The greatest of all common divisors

Now consider this specification:

/**
 * @param x an integer
 * @param y an integer, where x and y are not both 0
 * @returns the greatest common divisor of x and y
 */
function gcd(x: number, y: number): number

Assess each of the following candidate partitions for gcd.

// partition: x and y are not both 0

(missing explanation)

// partition: x is divisible by y; y is divisible by x; x and y are relatively prime

(missing explanation)

Include boundaries in the partition

Bugs often occur at boundaries between subdomains. Some examples:

  • 0 is a boundary between positive numbers and negative numbers
  • the maximum and minimum values of numeric types, like Number.MAX_SAFE_INTEGER or Number.MAX_VALUE
  • emptiness for collection types, like the empty string, empty array, or empty set
  • the first and last element of a sequence, like a string or array

Why do bugs often happen at boundaries? One reason is that programmers often make off-by-one mistakes, like writing <= instead of <, or initializing a counter to 0 instead of 1. Another is that some boundaries may need to be handled as special cases in the code. Another is that boundaries may be places of discontinuity in the code’s behavior. When a number variable used as an integer grows beyond Number.MAX_SAFE_INTEGER, for example, it suddenly starts to lose precision.

We incorporate boundaries as single-element subdomains in the partition, so that the test suite will necessarily include the boundary value as a test case.
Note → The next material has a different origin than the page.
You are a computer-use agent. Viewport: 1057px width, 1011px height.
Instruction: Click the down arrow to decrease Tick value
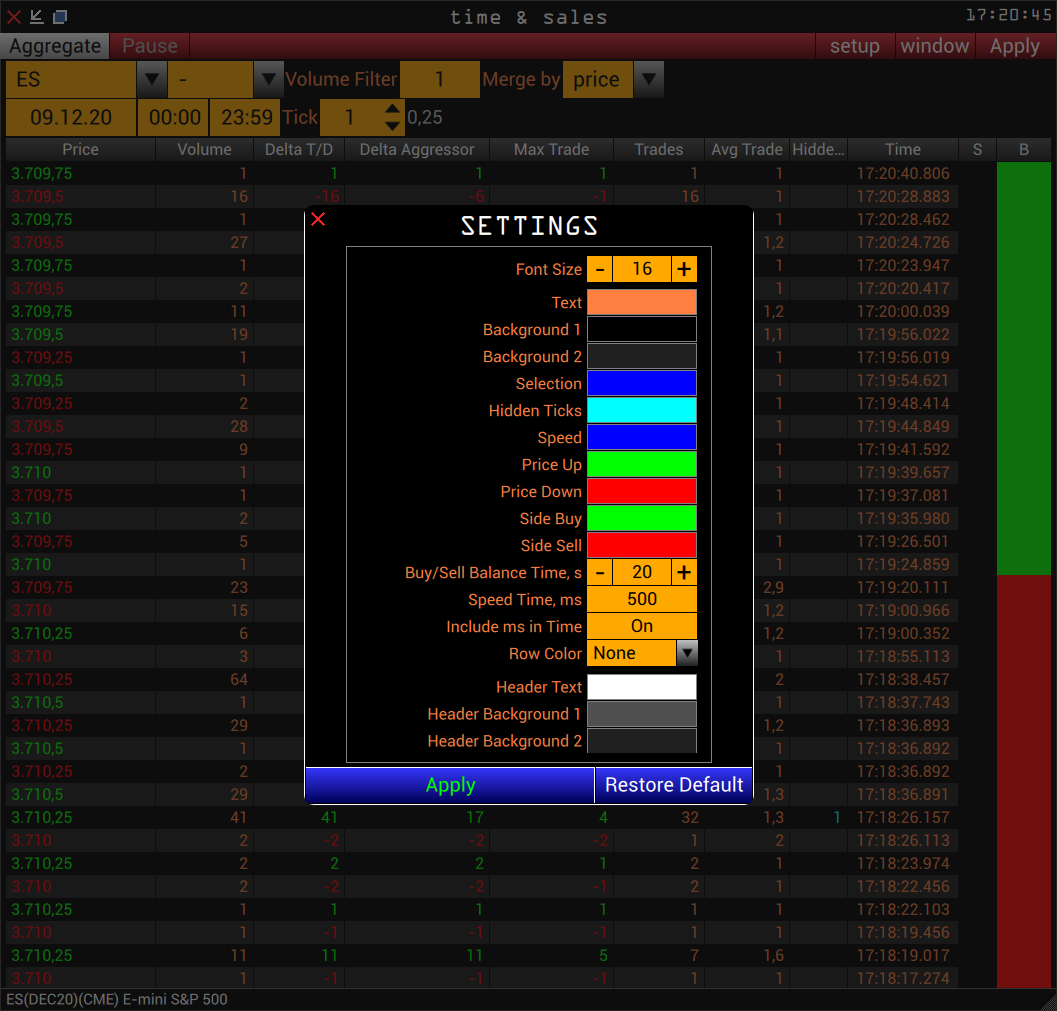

For abs, we would add a subdomain for the relevant boundary:

  • a = 0, because abs behaves differently on positive and negative numbers

Our original two subdomains would then shrink to exclude the boundary values: { a | a > 0 } and { a | a < 0 }.

This is still a partition of the input space of abs: the three subdomains are disjoint and completely cover the space. One way to write it compactly looks like this:

// partition:
//     a < 0
//     a = 0
//     a > 0

Our test suite might then be:

  • a = 0
  • a = 17 to cover the subdomain a > 0
  • a = -3 to cover the subdomain a < 0

reading exercises

Boundaries

For this function:

/**
 * @param winsAndLosses  a string of length at most 5 consisting of 'W' or 'L' characters
 * @returns the fraction of characters in winsAndLosses that are 'W'
 */
function winLossRatio(winsAndLosses: string): number

Which of the following are appropriate boundary values for testing this function?

(missing explanation)

Example: BigInt multiplication

Let’s look at a slightly more complicated example. BigInt is a type built into TypeScript that can represent integers of any size, unlike the type number that only has a limited range. BigInt supports the usual integer operations like +, -, *, /, and **. For example, here’s how it might be used:

let a = BigInt(Number.MAX_SAFE_INTEGER); // 2^53 - 1
let b = BigInt(2);
let ab = a * b; // should be 2^54 - 2

We can think of * as an (overloaded) function taking two inputs, each of type BigInt, and producing one output of type BigInt:

multiply : BigInt × BigInt → BigInt

We again have a two-dimensional input space, consisting of all the pairs of integers (a,b). Thinking about how sign rules work with multiplication, we might start with these subdomains:

  • a and b are both positive
  • a and b are both negative
  • a is positive, b is negative
  • a is negative, b is positive

There are also some boundary values for multiplication that we should check:

  • a or b is 0, because the result is always 0
  • a or b is 1, the identity value for multiplication

Finally, because the purpose of BigInteger is to represent arbitrarily-large integers, we should make sure to try integers that are very big, at least bigger than Number.MAX_SAFE_INTEGER, which is 253-1, a 16-digit decimal integer.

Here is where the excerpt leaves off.